▸ Task A: From the UK media sector text, write out the passage starting with "Benchmark Index Performance" and going on through "by Kalkine Group)".
▸ Task B:
Answer these questions using the UK media sector text:
(i) What six-month return did the FTSE-250 index generate?
(ii) Which country is the largest Over-the-top (OTT) video market in Europe?
(iii) At what CAGR is SVOD revenue anticipated to grow between 2019 and 2024?

▸ Document text:
┄┄┄┄┄┄┄┄┄┄

Benchmark Index Performance

Based on 6-months performance, the media sector outperformed the FTSE-100; however, the performance was below FTSE-250. The FTSE All-Share Media index generated (11.43%) return, which was better than FTSE-100 (5.79%) return. The FTSE-250 index generated (20.5%) return.

Fig 4: Six Months Index Performance

(Source: Refinitiv, chart created by Kalkine Group)

SWOT Analysis 

Media Sector Outlook

The media and entertainment revenue in the UK is expected to increase to £79.8 billion by 2024 and grow at a CAGR of around 2.8% between 2019 and 2024 (as per Pwc report). The health crisis would impact the media sector in 2020, and it is expected to witness a decline in revenue of ~6.7%. The UK is the largest Over-the-top (OTT) video market in Europe, and it is expected to be a market leader through 2024 in this segment. The OTT video market witnessed growth in 2020 as more people spent time at home and entertained themselves. The OTT revenue in the UK is expected to grow by 18.6% in 2020 to £1.7 billion. The subscription video-on-demand (SVOD) is the fastest-growing segment that includes platforms such as Netflix and Amazon Prime. The launch of the new products that include BritBox, Apple TV+ and Disney would support the OTT market in the UK. The revenue of the OTT video market is expected to grow at a CAGR of 10.5%, and SVOD revenue is anticipated to grow at a CAGR of 11.7% between 2019 and 2024.

┄┄┄┄┄┄┄┄┄┄

▸ Information provided:
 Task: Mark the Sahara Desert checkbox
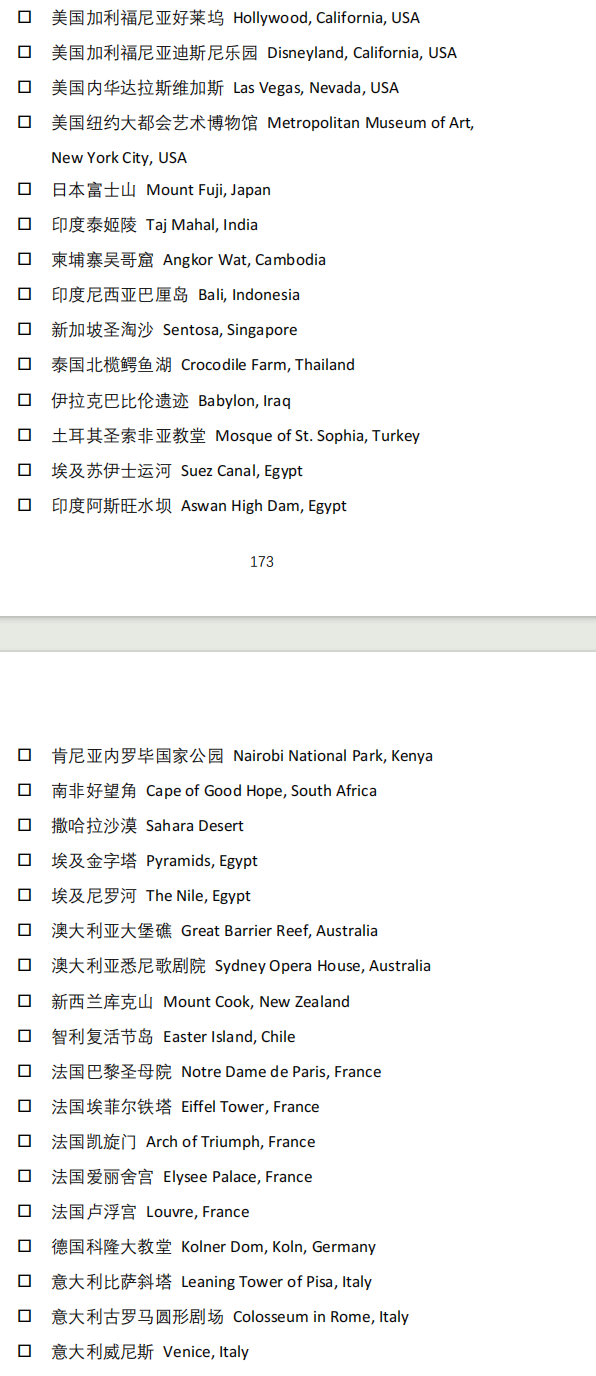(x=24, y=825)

┄┄┄┄┄┄┄┄┄┄

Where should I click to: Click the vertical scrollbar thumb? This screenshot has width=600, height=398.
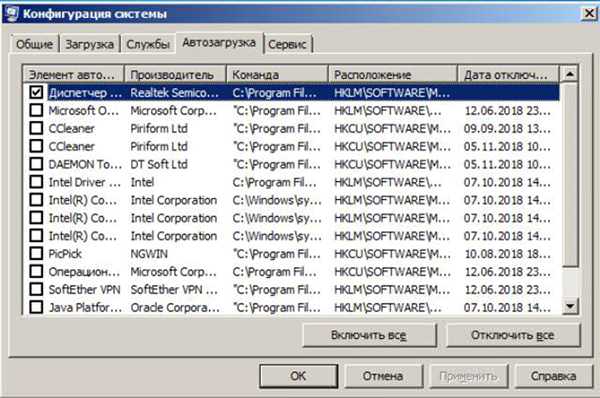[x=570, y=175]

┄┄┄┄┄┄┄┄┄┄

▸ Answer box A:
Benchmark Index Performance

Based on 6-months performance, the media sector outperformed the FTSE-100; however, the performance was below FTSE-250. The FTSE All-Share Media index generated (11.43%) return, which was better than FTSE-100 (5.79%) return. The FTSE-250 index generated (20.5%) return.

Fig 4: Six Months Index Performance

(Source: Refinitiv, chart created by Kalkine Group)

▸ Answer box B:
(i) 20.5%
(ii) The UK
(iii) 11.7%